Reducing food waste, enhancing sustainability management practices

Our time spent working with our 2023 grant recipient, Food Stash Foundation, is winding down, and it’s been a productive year.

Earlier this year, the Vancouver-based food recovery charity had been busy forming the Collective for Climate Accountability, a community of non-profits who want to track their greenhouse gas emissions. Food Stash utilized the grant from Project Change to support professional development for their employees and received guidance from one of our mentors to assist with enhancing business practices and clarifying the goals and direction of the organization through the lens of its values.

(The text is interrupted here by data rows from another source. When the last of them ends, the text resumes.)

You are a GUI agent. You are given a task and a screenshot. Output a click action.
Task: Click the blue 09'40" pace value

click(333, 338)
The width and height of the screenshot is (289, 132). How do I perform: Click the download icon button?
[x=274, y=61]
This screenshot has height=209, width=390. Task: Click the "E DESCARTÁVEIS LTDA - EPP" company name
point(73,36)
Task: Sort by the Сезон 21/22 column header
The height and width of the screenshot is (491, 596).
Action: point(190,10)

Since then, Food Stash has made more progress toward the goal it came to Project Change Foundation to achieve: to expand greenhouse gas accounting in the non-profit sphere, as well as reduce climate change-fuelling practices. It’s nearly ready to register its Project Change-supported project with the Local Carbon Registry, which it anticipates will have reduced net emissions, says Stephanie Shulhan, Food Stash’s development manager.

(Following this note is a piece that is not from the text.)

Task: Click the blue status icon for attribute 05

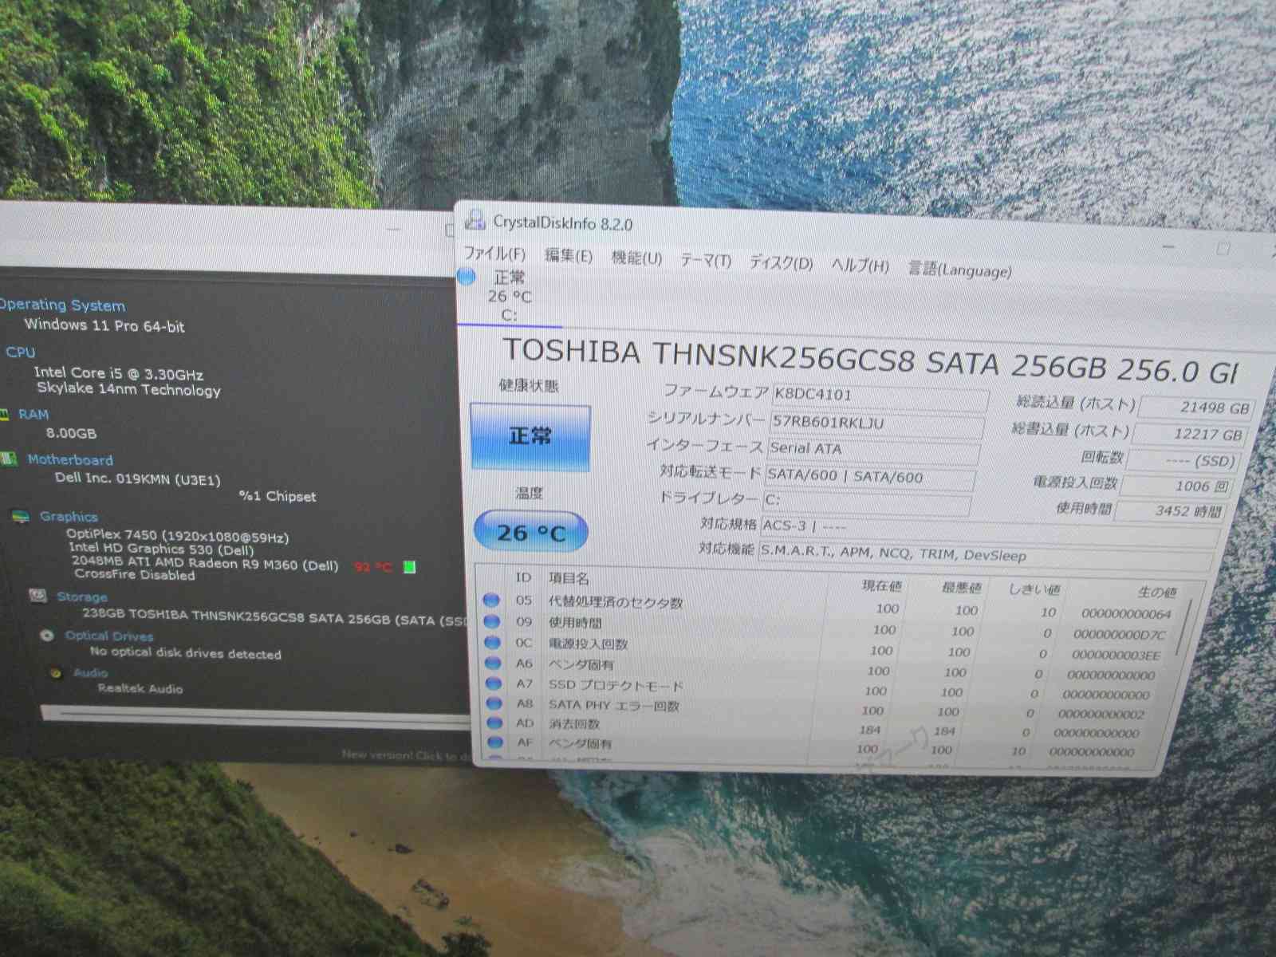Action: tap(491, 600)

Shulhan and Heather Farmer from Sole Food Street Farm, a member of the Collective for Climate Accountability whom Food Stash delivered GHG accounting training to as part of its Project Change project, are levelling up their sustainability management planning skills by taking the Environmental Metrics and Sustainability Reporting Micro-Certificate through the UBC Master of Food and Resource Economics program. The work of their two organizations caught the eye of the program’s project manager who invited them to take the certificate free-of-charge in exchange for participating in feedback interviews.

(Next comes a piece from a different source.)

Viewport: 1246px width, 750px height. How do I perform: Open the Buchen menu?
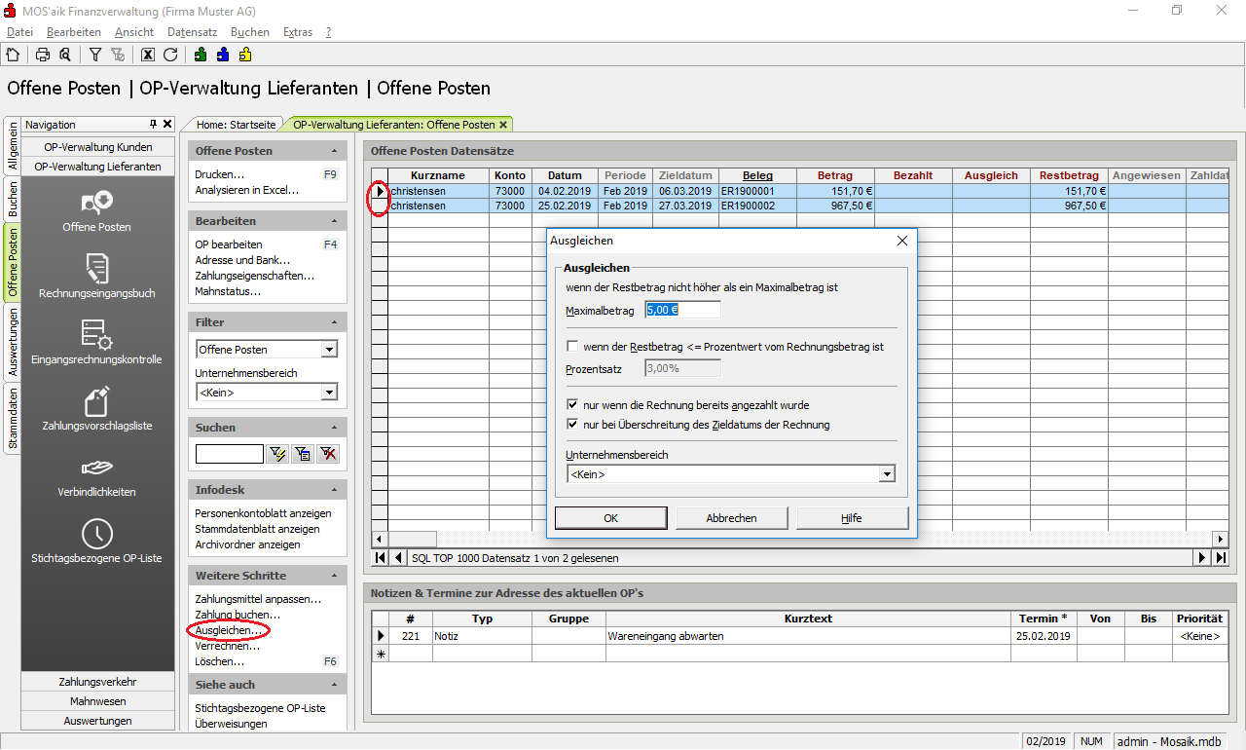[x=250, y=32]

Food Stash is successfully leveraging the support it has received from Project Change Foundation to grow their organizational capacity and forge connections that result in more resilient charities that are making healthful impacts in their communities.

“Overall, Food Stash is now rescuing over 120,000 pounds of food each month that would otherwise have gone to waste,” Shulhan says. “Food Stash supports 35 charitable community partner organizations – mostly in the downtown eastside of Vancouver – with regular deliveries of food for their essential programs, collectively reaching over 10,000 people each week.”